Pitch framing is defined as when a catcher presents a pitch to look like a strike and is most effective when a pitch is outside of the strike zone but is called a strike by the umpire. Pitch framing allows pitchers to get ahead in the count, creating more opportunities for strikeouts and less opportunities for opposing teams to score.
A lot of factors go into whether a pitch is called a strike including, but not limited to, pitch type, count, pitcher handedness, batter side, and so much more. Many catchers have adopted different stances such as catching with a knee down to influence pitch framing. It has been shown in many instances that catcher stance greatly impacts whether or not a pitch is called a strike.
Studies have been conducted at many levels about the effect of catcher stance on pitch framing, but not at Appalachian State. This study will include multiple regression models to predict a pitch being called a strike, bootstrapping to indicate which catcher is the most effective overtime, as well as graphs to show the true effectiveness of different catchers and their stances at Appalachian State. These models and graphs will allow for a comprehensive analysis of pitch framing as well as a player-by-player analysis.

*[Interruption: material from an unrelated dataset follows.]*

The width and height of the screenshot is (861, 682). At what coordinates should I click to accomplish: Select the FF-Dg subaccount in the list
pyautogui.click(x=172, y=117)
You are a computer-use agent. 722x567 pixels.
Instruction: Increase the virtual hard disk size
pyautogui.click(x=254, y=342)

A right knee down stance is defined as when a catcher has their right knee on the ground. Similarly, a left knee down stance is defined as when a catcher’s left knee is on the ground. A primary stance is defined as when neither knee is on the ground.

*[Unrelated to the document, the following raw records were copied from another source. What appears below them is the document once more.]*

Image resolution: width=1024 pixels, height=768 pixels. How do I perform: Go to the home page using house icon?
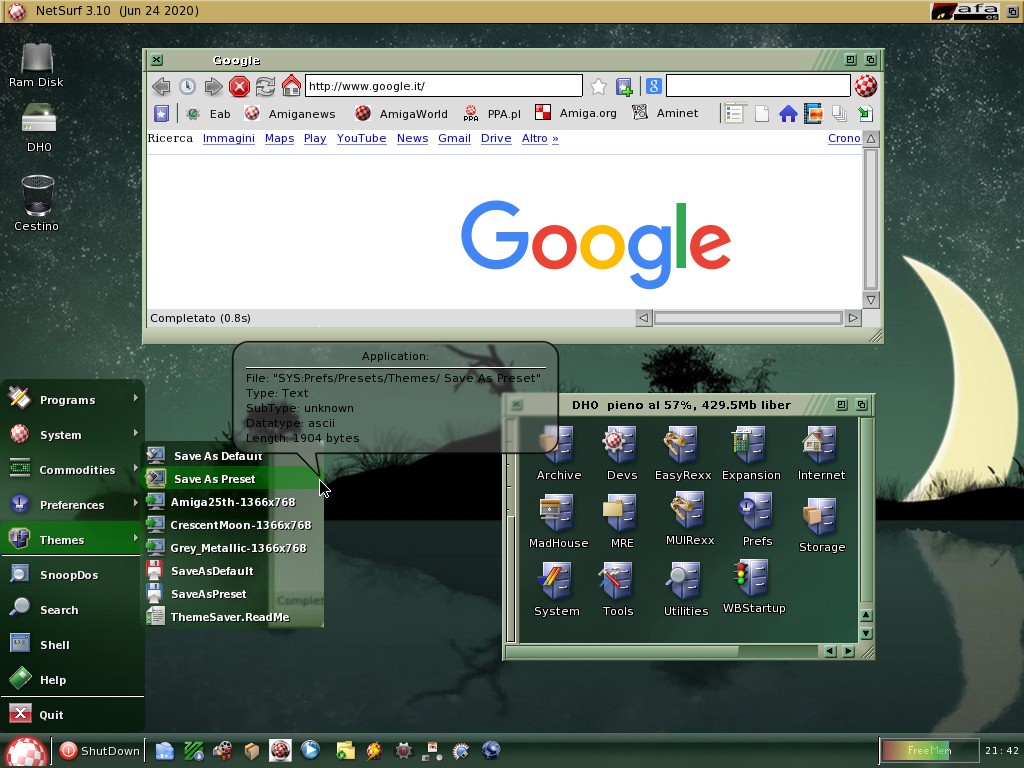291,86
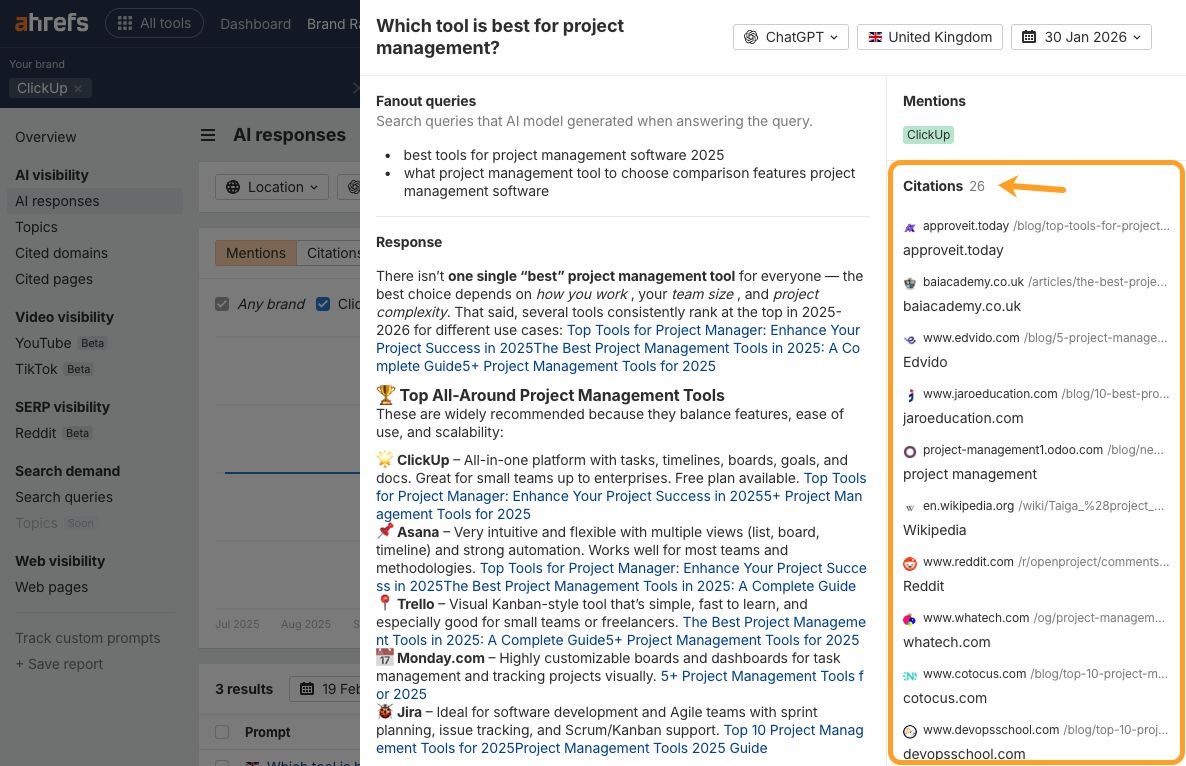This screenshot has width=1186, height=766.
Task: Click the Ahrefs logo
Action: pyautogui.click(x=51, y=23)
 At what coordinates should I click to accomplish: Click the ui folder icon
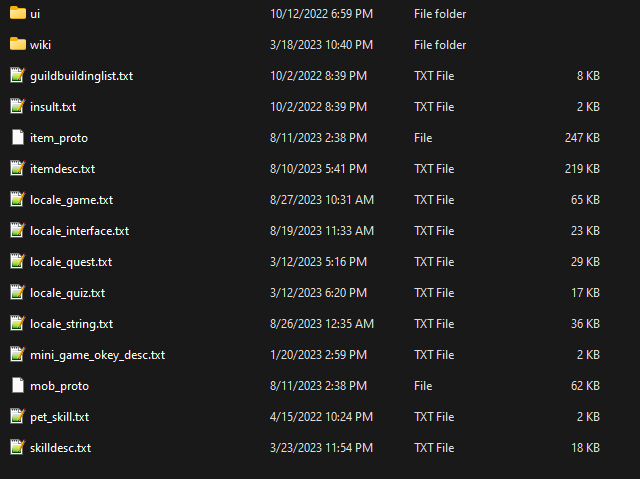[x=17, y=14]
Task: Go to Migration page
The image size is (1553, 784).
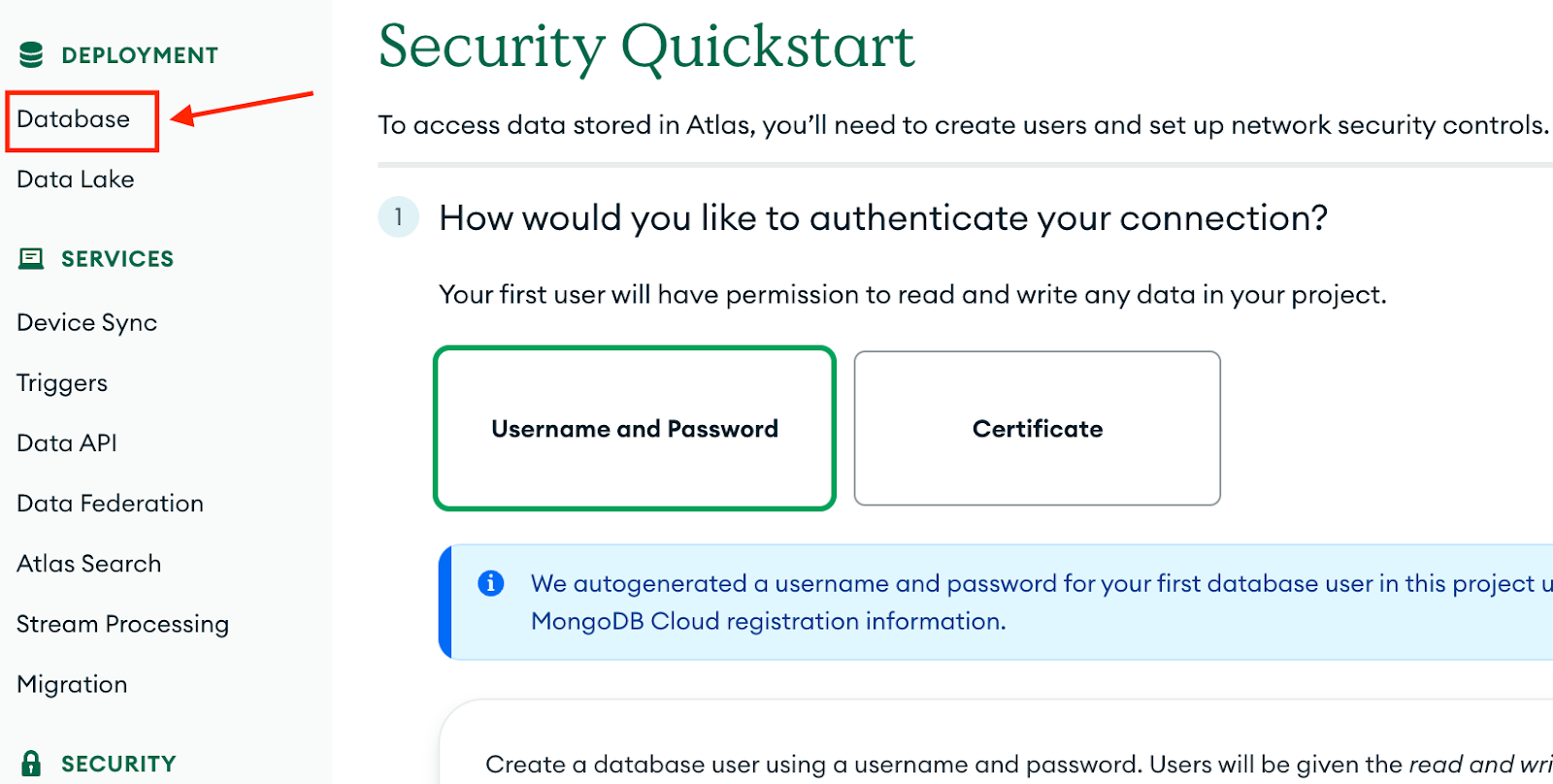Action: pyautogui.click(x=73, y=684)
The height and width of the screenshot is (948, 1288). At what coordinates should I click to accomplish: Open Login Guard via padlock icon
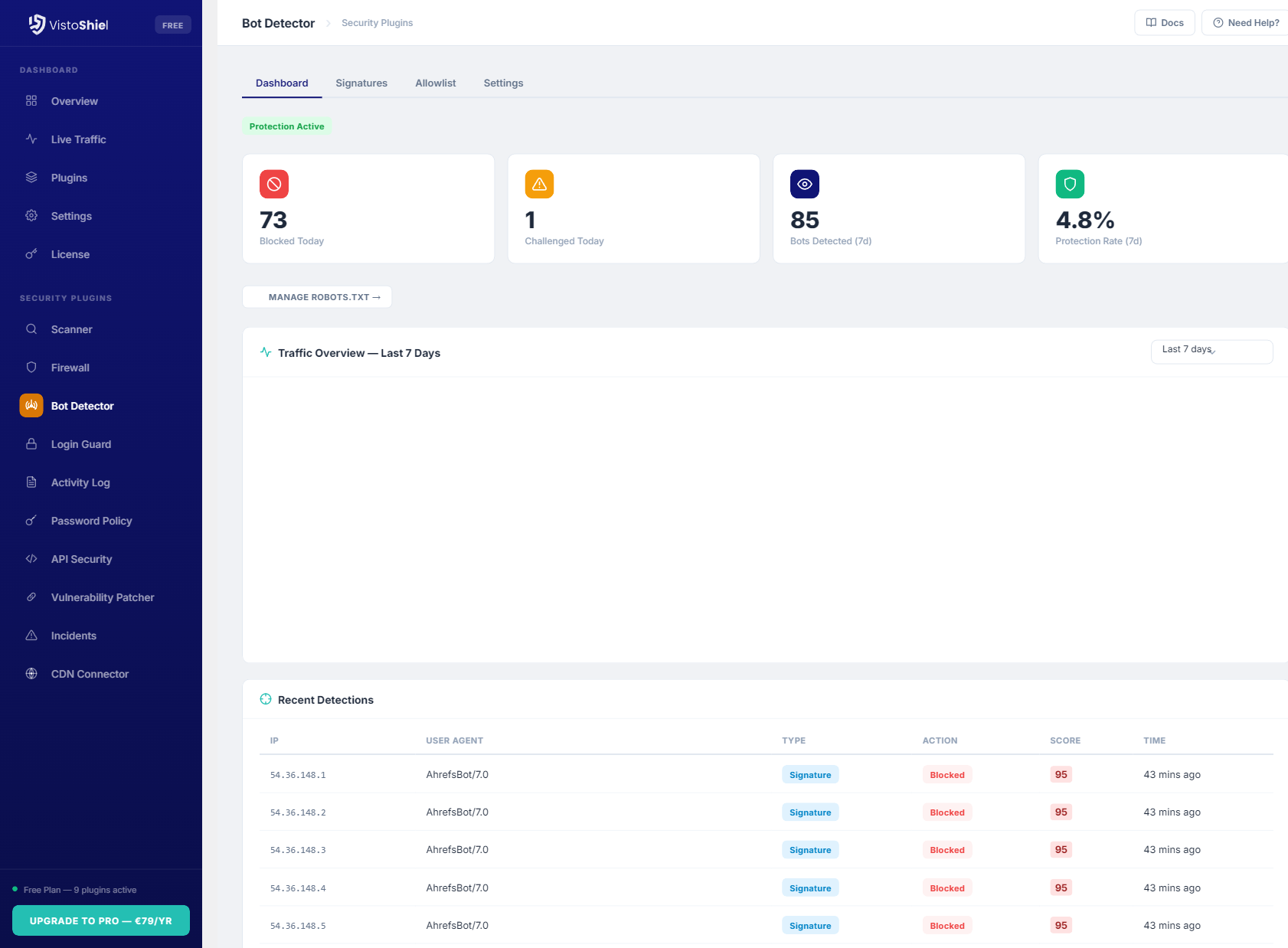(31, 444)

With the coaching staff’s permission, we recorded the stance of catchers on any given pitch at home games and intrasquad games as the data analytics team did not travel to away games. No catchers were excluded from this study.
By using modeling and exploratory data analysis, I created a comprehensive analysis as well as a player-by-player analysis of pitch framing and catchers at Appalachian State.

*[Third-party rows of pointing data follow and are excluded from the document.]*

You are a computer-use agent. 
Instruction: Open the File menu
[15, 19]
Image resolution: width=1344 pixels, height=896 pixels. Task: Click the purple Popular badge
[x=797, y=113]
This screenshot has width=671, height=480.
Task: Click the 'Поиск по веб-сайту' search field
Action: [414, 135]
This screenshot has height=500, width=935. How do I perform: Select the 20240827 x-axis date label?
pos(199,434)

To limit the data set, I filtered for only the home games for Appalachian State. Following this, I limited the data to when a catcher’s stance was recorded. Had I used data without a catcher stance, I would not have been able to accomplish my goal of studying catcher stance and its affect on pitch framing. I also filtered for pitches that were either noted as StrikeCalled or BallCalled as balls put in play or swung at by the batter do not influence pitch framing.
Umpires are allotted a two-inch margin for error in calling balls and strikes. Using this margin, I determined that any pitch two inches from the edge of the strike zone should be considered a frameable pitch. A frame-able pitch that was called a strike was noted as Framed. A pitch within more than two inches inside the strike zone should be a strike, so these pitches were noted as strikes. A pitch within the two-inch margin that was called a ball was noted as a ball.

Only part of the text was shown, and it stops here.